*July 6, 2011
The past several weeks have flown by with the same resolute wind that blew me to Bangladesh in the first place. But it’s amazing how different things look when you take a step back.
I had my first day off with Sareeta Apa today. We traveled to Chilmari and took a rickshaw to drive us around the village of Machabanda, a serene place surrounded by clusters of rice fields, divided by elevated dirt roads. Sareeta Apa wanted to walk, so two young girls offered to lead the way to a beautiful spot in between two fields, next to a small stream. It was there Sareeta Apa and I sat in silence, facing a vivid scene of goats and fishermen and water and trees, as bubbly monsoon clouds flirted with the sunset light in the distance. One of the most flooring things about being in the chars is just how tangible the silence is, especially after the bedlam of Dhaka.

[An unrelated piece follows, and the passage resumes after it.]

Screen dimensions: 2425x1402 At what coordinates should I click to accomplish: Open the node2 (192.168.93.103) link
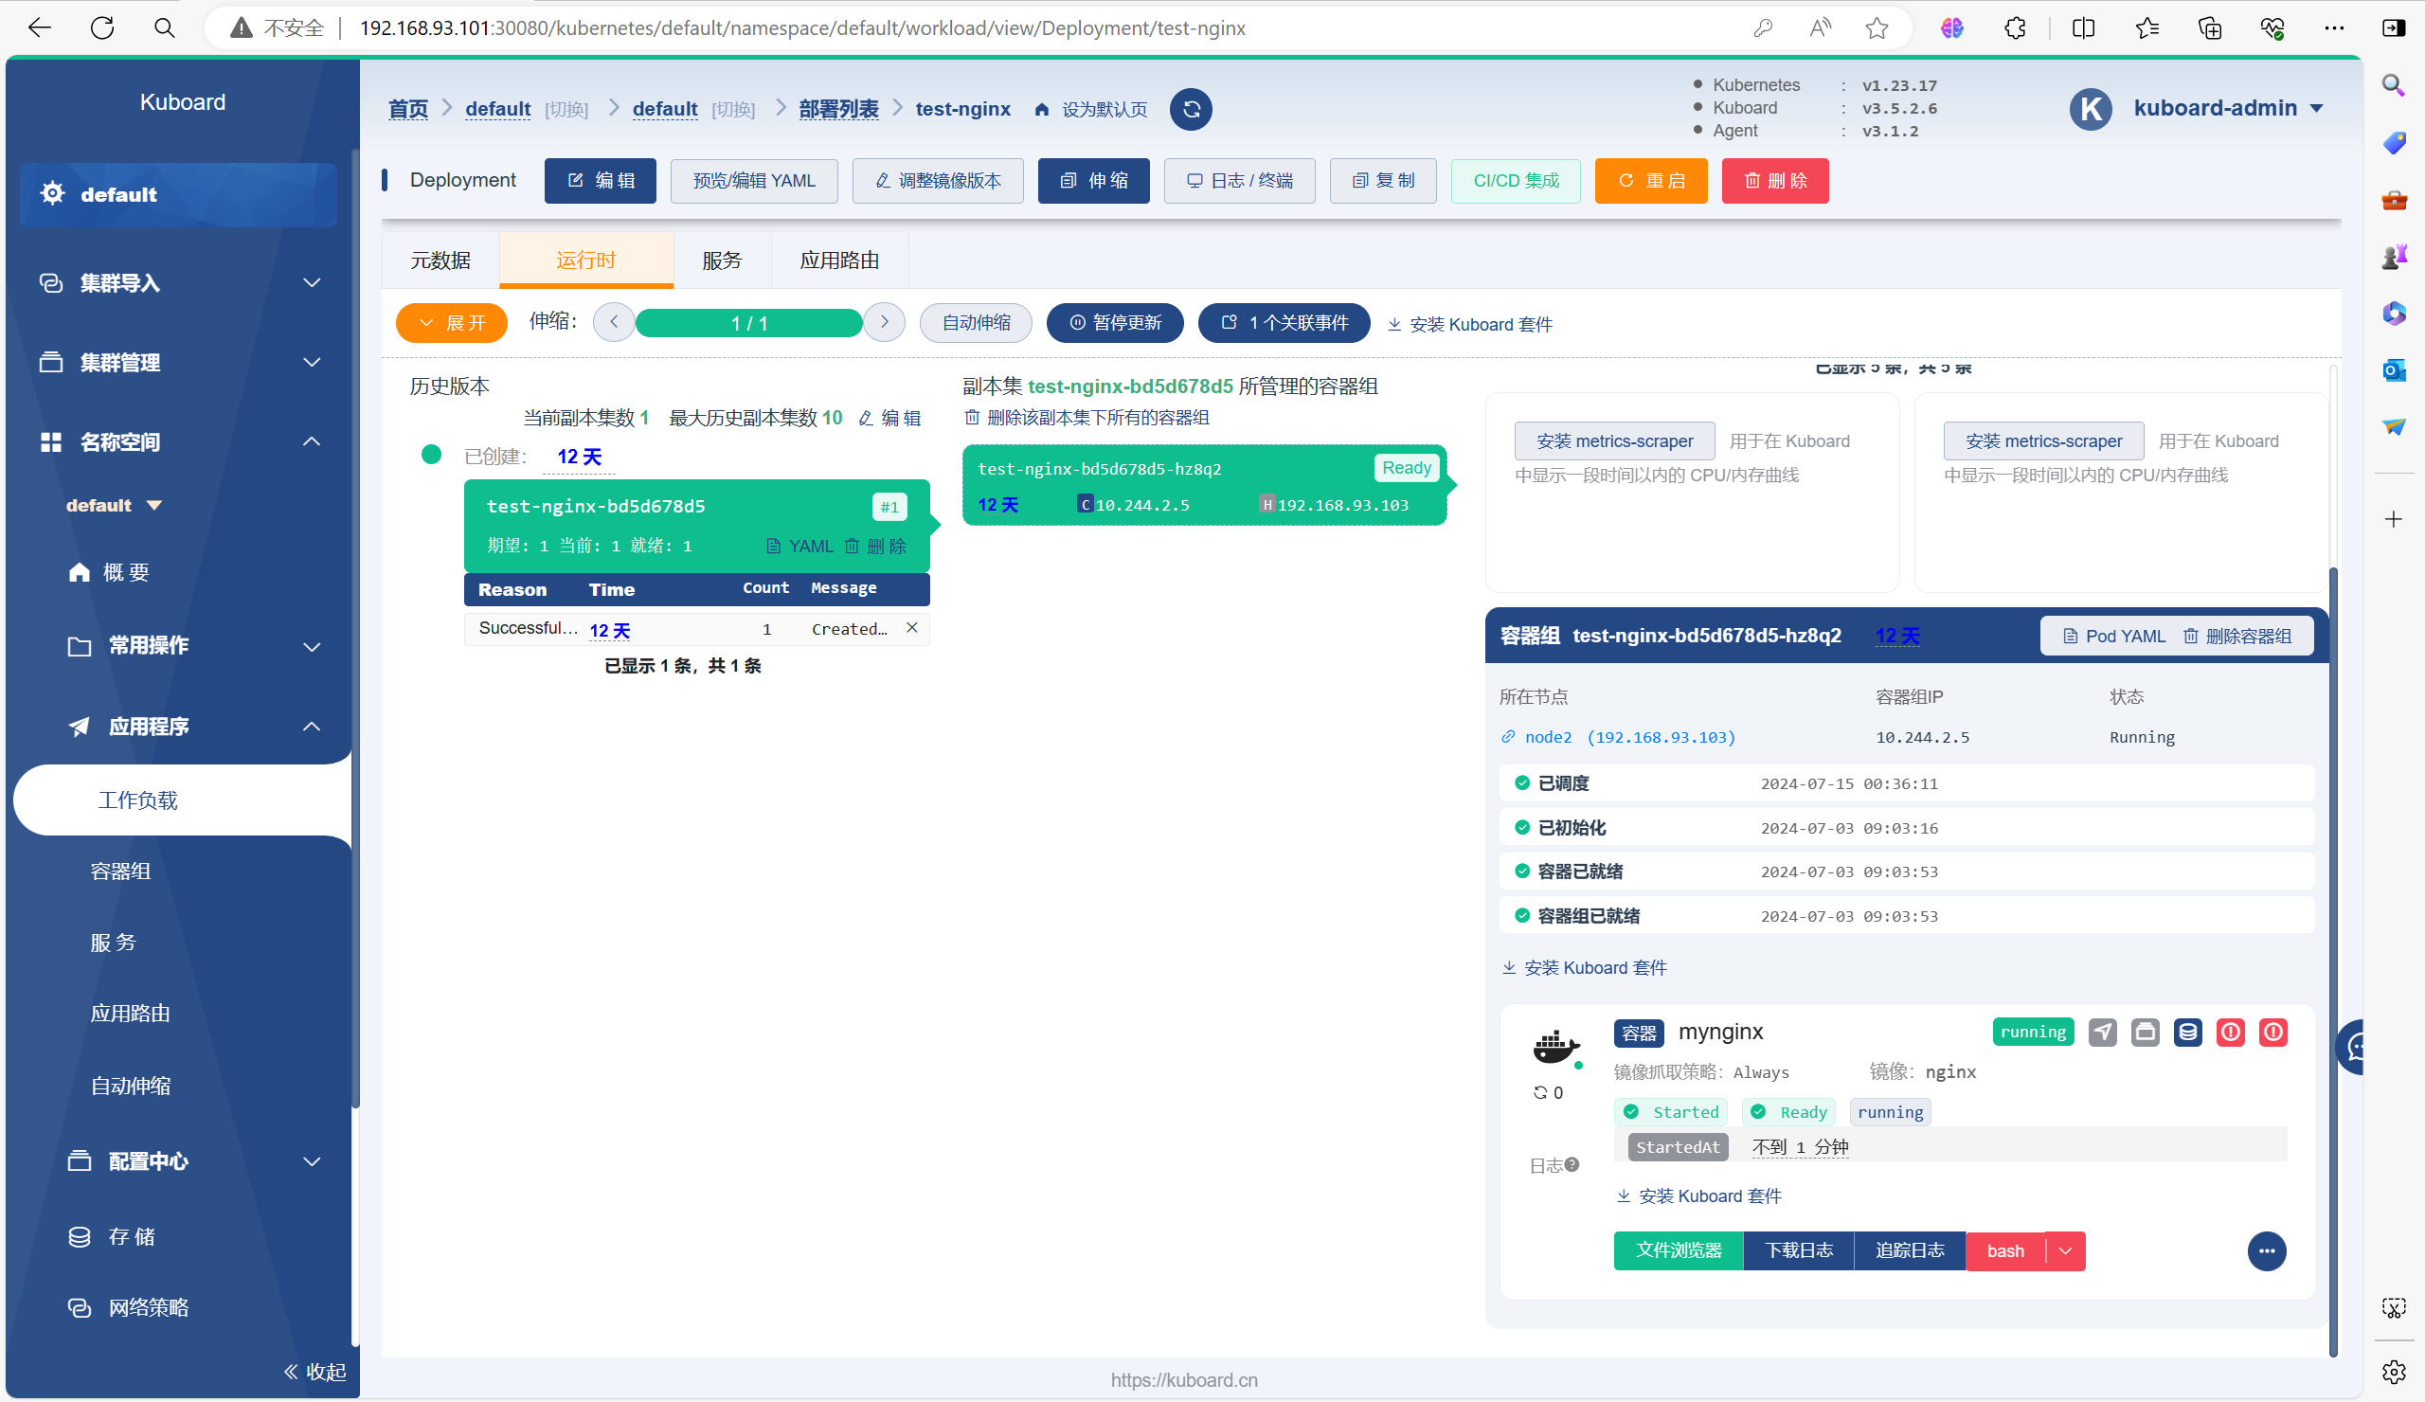coord(1630,737)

We weren’t sitting in silence for long, as word spread like wildfire around the village that a bideshi (tourist) had arrived. At one point, I counted 18 children surrounding us. I also wasn’t doing my best at not attracting them, as I had started to practice some of my Bangla with the two girls that had led us to this spot. One of the girls that later joined us was 17 years of age. Her face was just ebullient, though it also revealed a maturity that I’m certain I didn’t have when I was 17. When I told her I was from Istanbul, she said one day she would come to my country and find me. She extended her hand, shook mine, and put her hand to her heart. A Bengali way to make a promise, I’m told. I’m a big fan.
The tone of the conversation makes it so easy for me to understand what they’re saying and asking, which makes it even funnier for Sareeta Apa when I don’t know how to respond. When Sareeta Apa asked why everyone was so intrigued by me, one of the girls answered that usually when bideshis come, they just sit the kids on their laps and give them money. She says no one has ever tried to speak to them before.
During our visit, we also encountered a group of children racing toy boats – their hull made from banana leaves, their sails from thin plastic. No wonder I’ve seen the most beautiful boats I’ve ever seen in my life here – everyone starts training really young!
We traveled back home on a lovely road called Dhormopul, sides lined with long, agile trees. Among rice fields that graced our view from the tuk tuk (one step up from a rickshaw, open and motorized), we also saw many brick guilds and fabric factories.
On the final boat home, I rode on the top like I have so many times before. I gazed out at the chars at night. It’s a scene devoid of any sort of electrical lights as far as the eyes can see, with only the stars to light up the view.